This nation just witnessed nine people in a storied black church in Charleston, South Carolina shot to death by a young white bigot who wanted to start a race war and had easy access to a gun. And the actual response of the National Rifle Association and even a rap star was that it could have been prevented if the parishioners had only had guns of their own?
The sick love of firearms in These States and intense and inexplicable hatred for people of the basis of the race have conspired to create in America a culture that values violence and death. How do we let mass murders happen repeatedly in this country? How indeed can we talk about national security from threats abroad when we can't even protect our citizens at home?
Or what about our inability to understand that centuries of hatred for an entire race have led white people like the Charleston gunman to kill black people - even black people who welcomed this young white man into their church and accepted him as a brother? We simply call him a nut without addressing the problem of racism in this country. Or when David Brooks, even as he acknowledges a race problem, also says that we also have an "angry solitary young man problem" and that we should ponder the idea that we have "angry solitary young men looking for hateful and vicious ideologies. . .. I'm a little wary of the too pat causations that are linked between our general race problem and this specific, completely bizarre, and completely evil incident."

Entries on target coordinates:
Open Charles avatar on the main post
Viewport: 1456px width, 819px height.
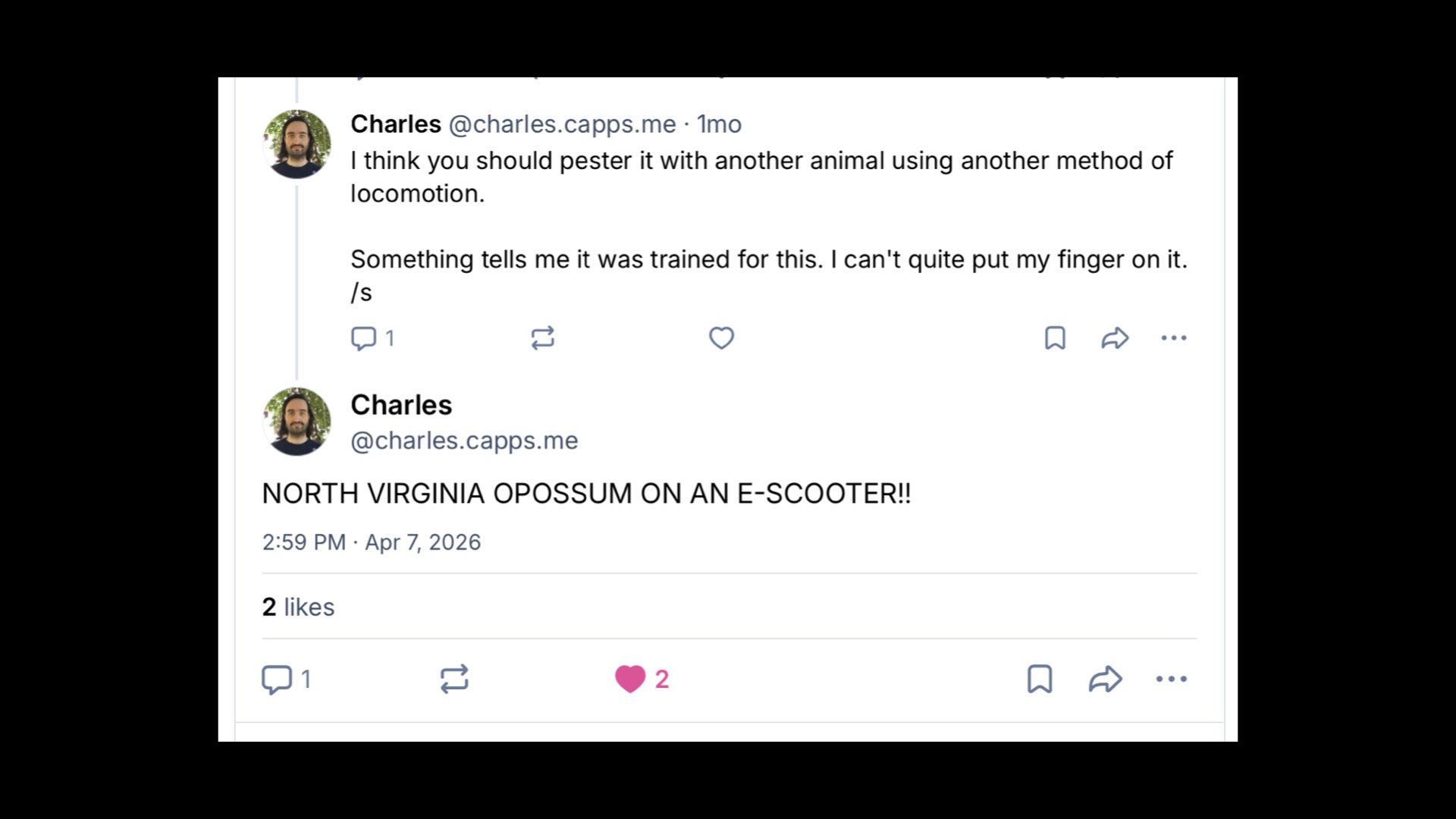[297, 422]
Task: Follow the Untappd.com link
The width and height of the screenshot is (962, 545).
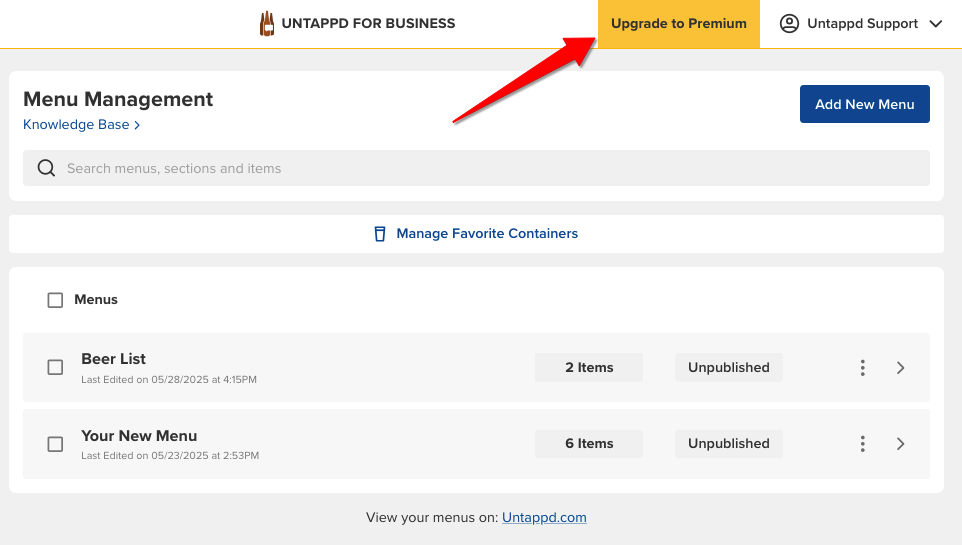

▸ **Required tasks**:
• a. Can you rewrite everything in the commentary on the Charleston church shooting from "This nation just" down to "citizens at home?", putting "gun lobby" in place of "National Rifle Association"?
• b. Which sentences in the commentary on the Charleston church shooting end with a question mark? List every one.
• c. How might the commentary on the Charleston church shooting continue past its final sentence?
The entries above are separate material and have no connection to the commentary on the Charleston church shooting.

▸ **Results by task**:
• a.
This nation just witnessed nine people in a storied black church in Charleston, South Carolina shot to death by a young white bigot who wanted to start a race war and had easy access to a gun. And the actual response of the gun lobby and even a rap star was that it could have been prevented if the parishioners had only had guns of their own?
The sick love of firearms in These States and intense and inexplicable hatred for people of the basis of the race have conspired to create in America a culture that values violence and death. How do we let mass murders happen repeatedly in this country? How indeed can we talk about national security from threats abroad when we can't even protect our citizens at home?

• b.
And the actual response of the National Rifle Association and even a rap star was that it could have been prevented if the parishioners had only had guns of their own?
How do we let mass murders happen repeatedly in this country?
How indeed can we talk about national security from threats abroad when we can't even protect our citizens at home?
Or what about our inability to understand that centuries of hatred for an entire race have led white people like the Charleston gunman to kill black people - even black people who welcomed this young white man into their church and accepted him as a brother?

• c.
This statement is so preposterous that I need not comment any further, except to say that Brooks doesn't appreciate how deep and pervasive racism in this country is. I cite what Jon Stewart recently siad, to some considerable attnetion:
"In South Carolina, the roads that black people drive on are named for Confederate generals who fought to keep black people from being able to drive freely on that road. That's insanity. That's racial wallpaper. That's — that's — you can't allow that, you know. Nine people were shot in a black church by a white guy who hated them, who wanted to start some kind of civil war. The Confederate flag flies over South Carolina, and the roads are named for Confederate generals, and the white guy's the one who feels like his country is being taken away from him. We're bringing it on ourselves."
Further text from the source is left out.